#### Stated task
Rewrite the records below with every "screenshot" changed to "image" and everything else left unchanged. Leave the pictures out of your answer.

#### Extracted data
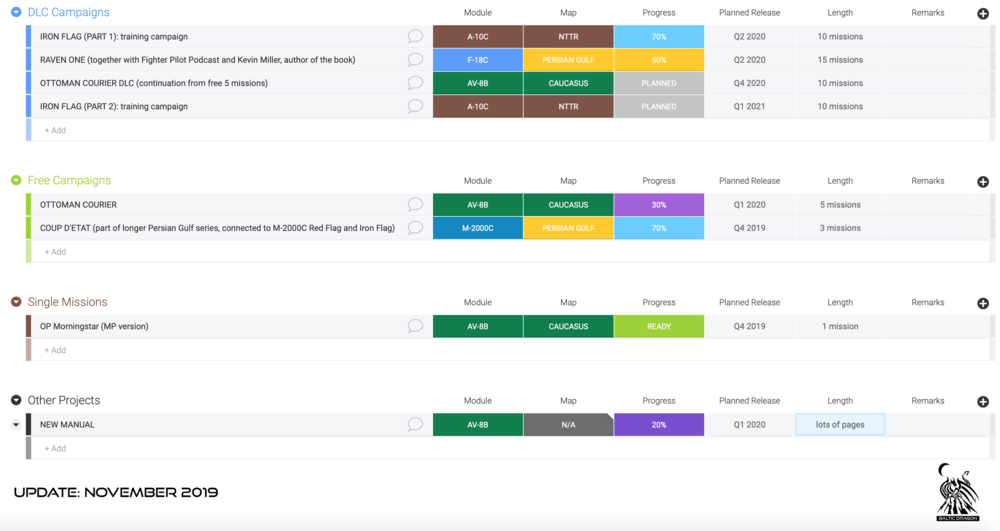Open the OTTOMAN COURIER DLC conversation bubble
Image resolution: width=1000 pixels, height=531 pixels.
pos(415,83)
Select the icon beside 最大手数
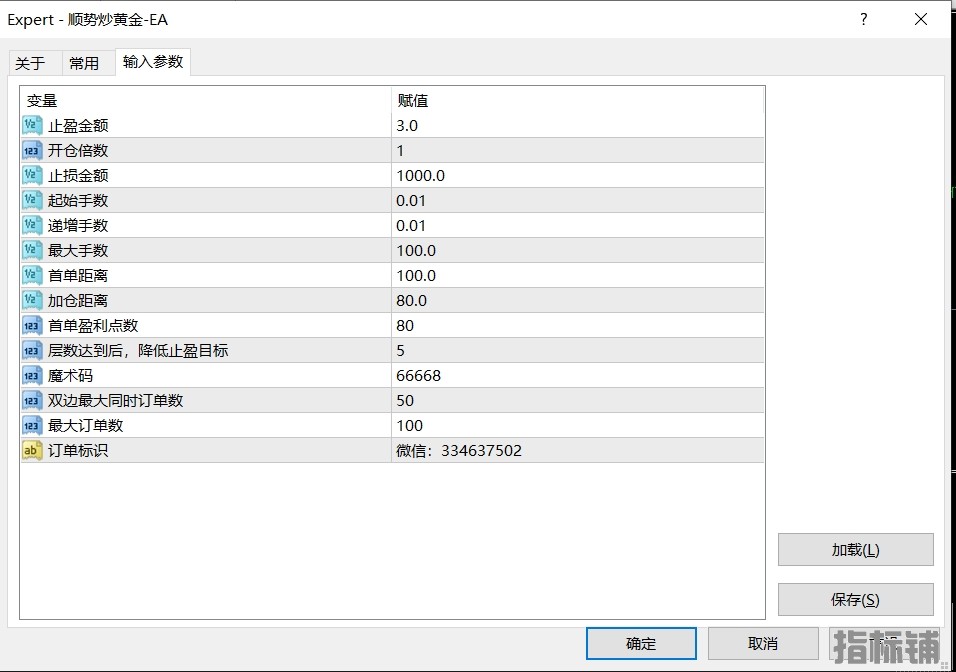Image resolution: width=956 pixels, height=672 pixels. 32,250
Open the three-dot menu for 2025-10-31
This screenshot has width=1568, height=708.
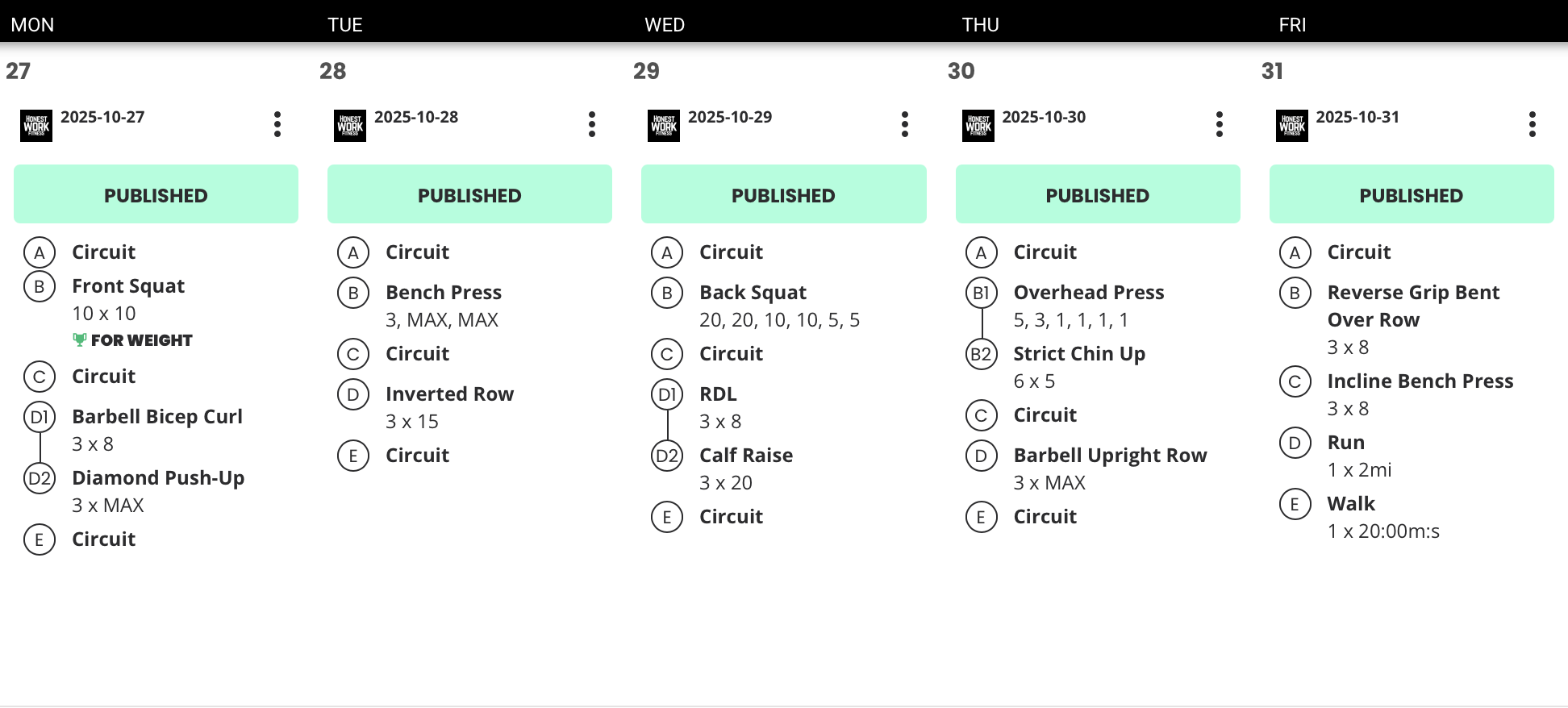pos(1533,124)
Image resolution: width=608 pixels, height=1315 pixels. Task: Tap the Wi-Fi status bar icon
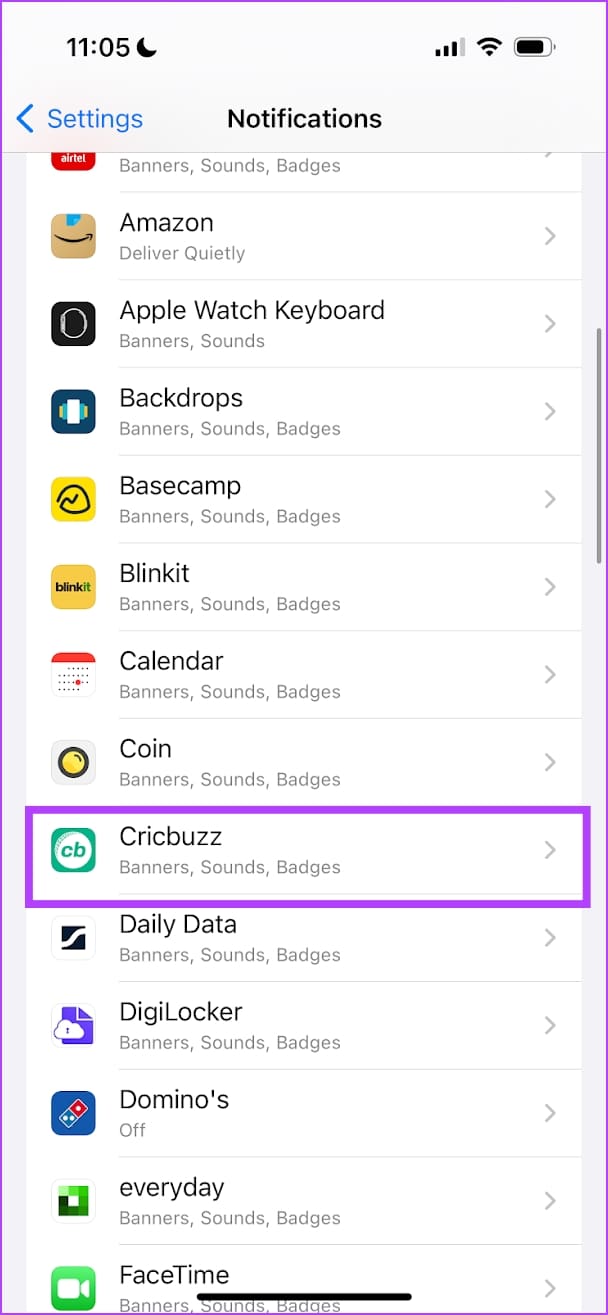(x=489, y=46)
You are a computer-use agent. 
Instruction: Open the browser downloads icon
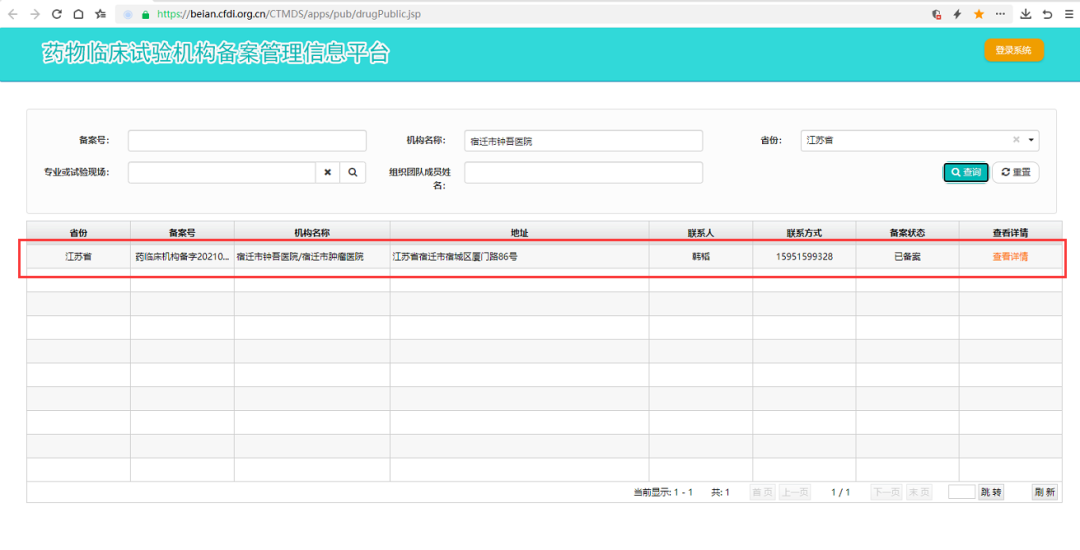click(1025, 14)
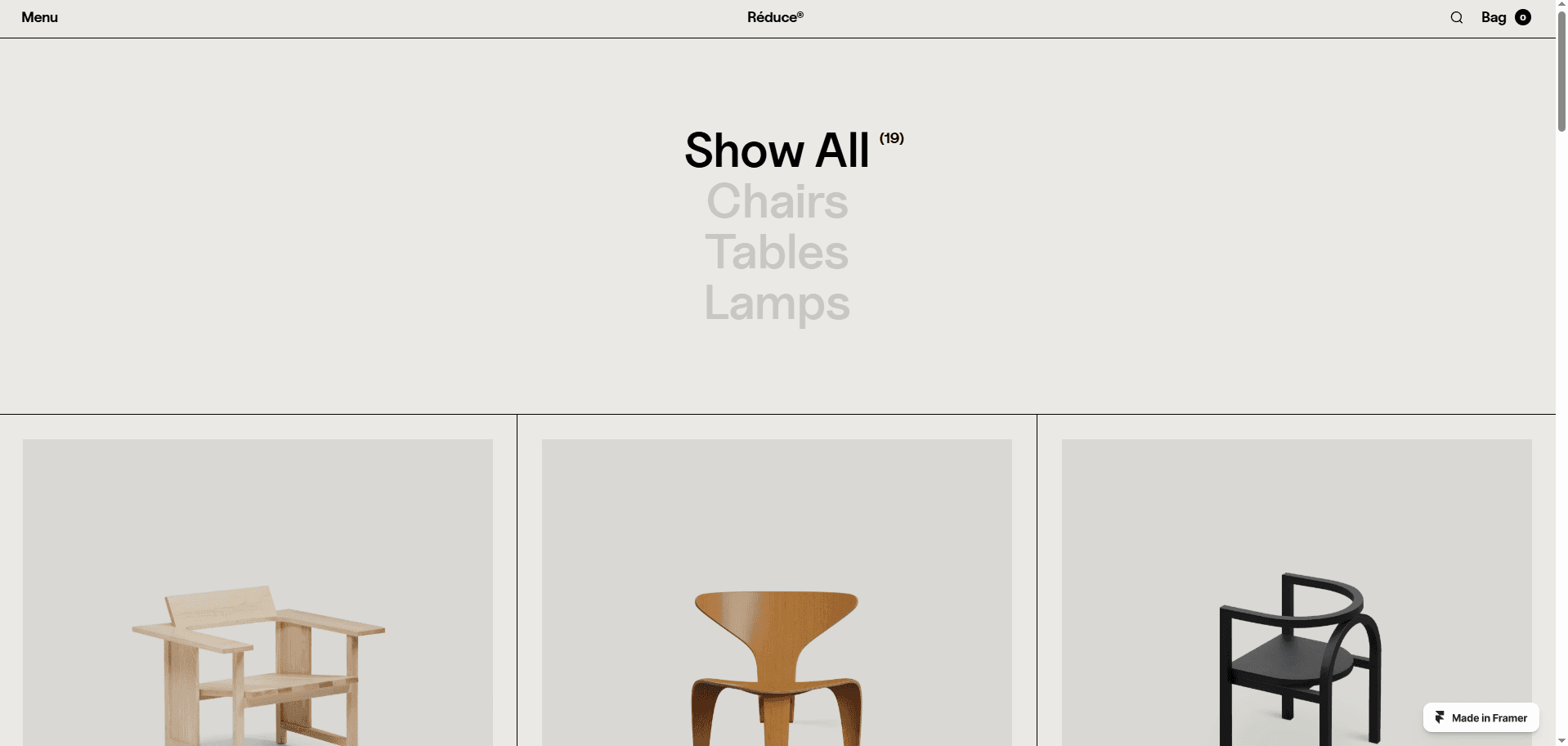The image size is (1568, 746).
Task: Click the Framer logo icon
Action: (x=1440, y=717)
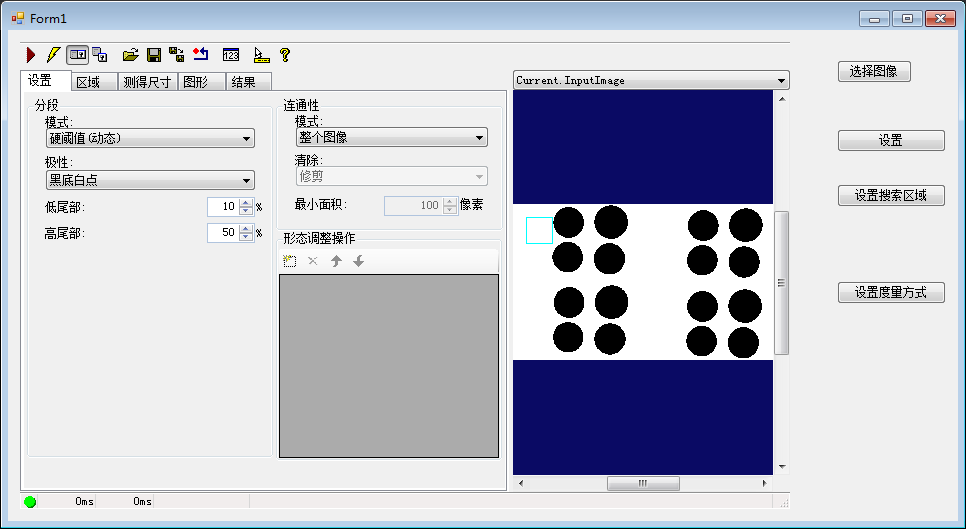Image resolution: width=966 pixels, height=529 pixels.
Task: Click the 123 numeric display toolbar icon
Action: 231,55
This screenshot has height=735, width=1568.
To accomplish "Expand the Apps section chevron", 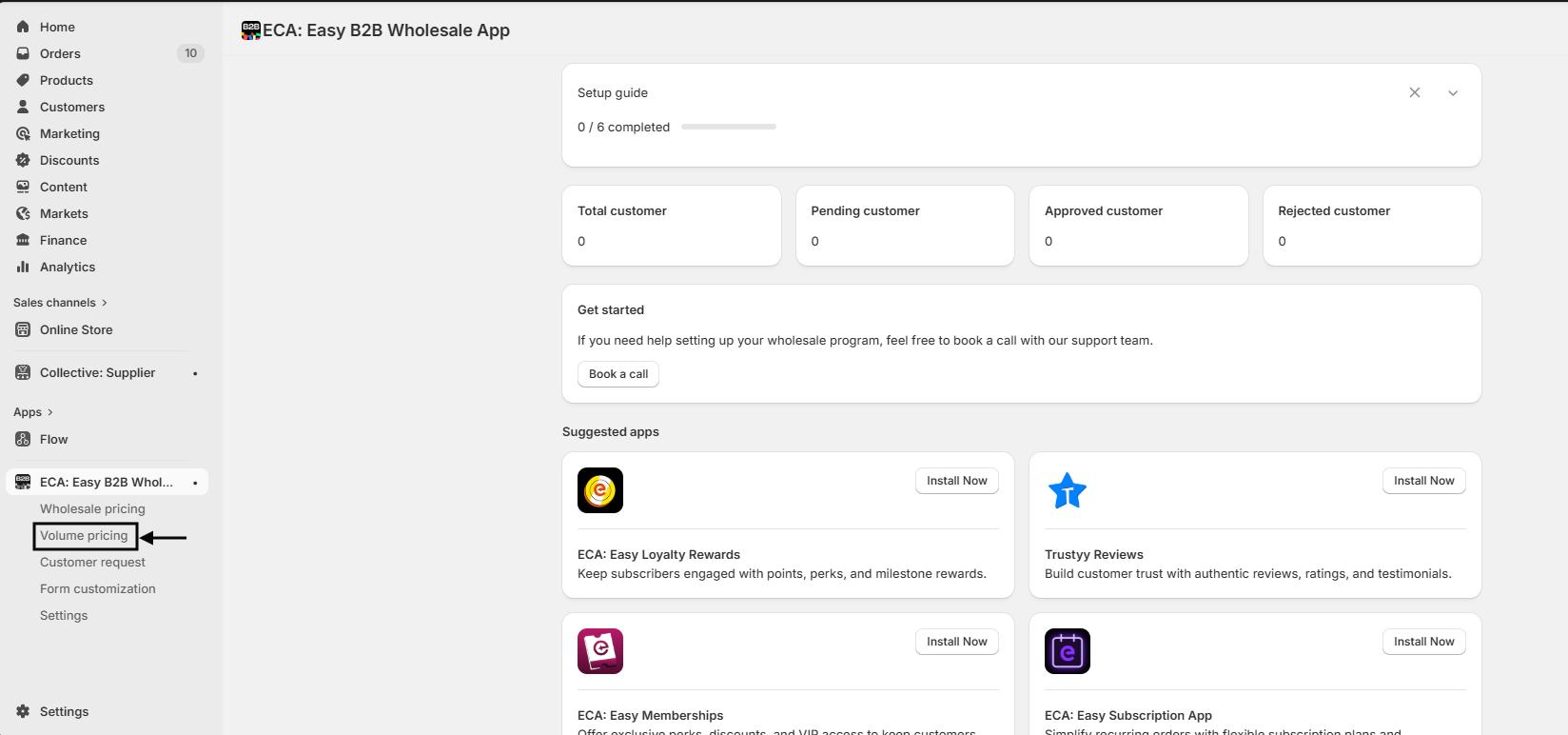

#### Solved exercise
Open the OTTOMAN COURIER DLC conversation bubble
Image resolution: width=1000 pixels, height=531 pixels.
pos(415,83)
Select the icon beside 最大手数
Image resolution: width=956 pixels, height=672 pixels. 32,250
Open the three-dot menu for 2025-10-31
This image has width=1568, height=708.
pos(1533,124)
Image resolution: width=608 pixels, height=1315 pixels. Task: Tap the Wi-Fi status bar icon
(x=489, y=46)
You are a computer-use agent. 
Instruction: Open the browser downloads icon
click(1025, 14)
The image size is (1568, 746).
Task: Click the Framer logo icon
Action: (x=1440, y=717)
Image resolution: width=966 pixels, height=529 pixels.
Task: Click the 123 numeric display toolbar icon
Action: 231,55
This image has height=735, width=1568.
To accomplish "Expand the Apps section chevron", 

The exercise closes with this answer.